There are a lot of ways to solve this problem.
(1) The most brutal way is to use square root decomposition.
(2) The more elegant way is to use splay trees or treaps to solve it.
Here I will only present the brutal way to solve it, i.e., using square root decomposition. Maybe some time later I will post
In this problem, we are asked to perform one operation and one query. For each operation, we are given two parameters l and r, and we need to perform a right shift on the interval from l to r, i.e. a[l]=a[r], a[l+1]=a[l], a[l+2]=a[l+1], …, a[r]=a[r-1]. For each query, we are given three parameters l, r and k, and we need to count the number of elements equal to k in the interval from l to r.
If we implement the data structure naively using a vector, each right shift operation would take O(n) time and each query would also take O(n) time, which would cause an overall complexity of O(nq) and consequentially lead us to “time limit exceeded”.
To implement a data structure with better performance, we can get help from a classical way called square root decomposition, i.e., dividing the elements into approximately sqrt(n) blocks each of which has approximately sqrt(n) elements. After that, we can keep for each block keep track of the elements inside it and the number of elements equal to 1 to 10^5 inside this block.

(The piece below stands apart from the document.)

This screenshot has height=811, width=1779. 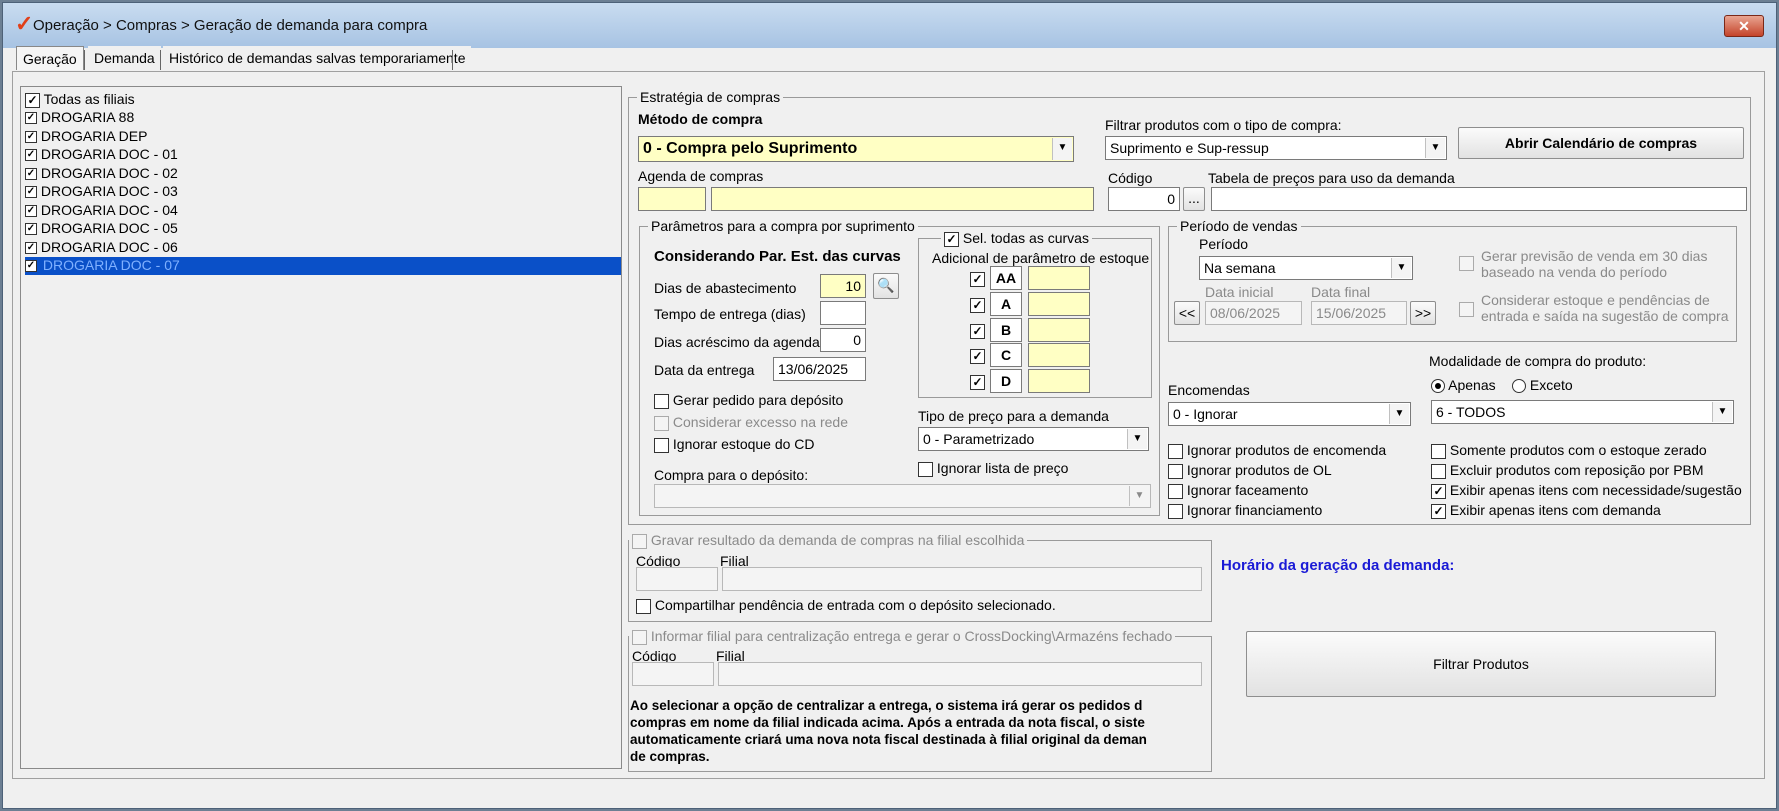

With this data structure, we can both perform the right shift operation in sqrt(n) steps and count the number of elements equal to k in an interval in sqrt(n) steps, since there can be at most sqrt(n) blocks and each block has at most sqrt(n) elements.
To perform each right shift operation, we can keep track of the elements inside each block in a deque (double ended queue) and insert the element positioned at r to position x and then push the right most element of the block which has just increased one in size to the following block until all blocks return to their normal size.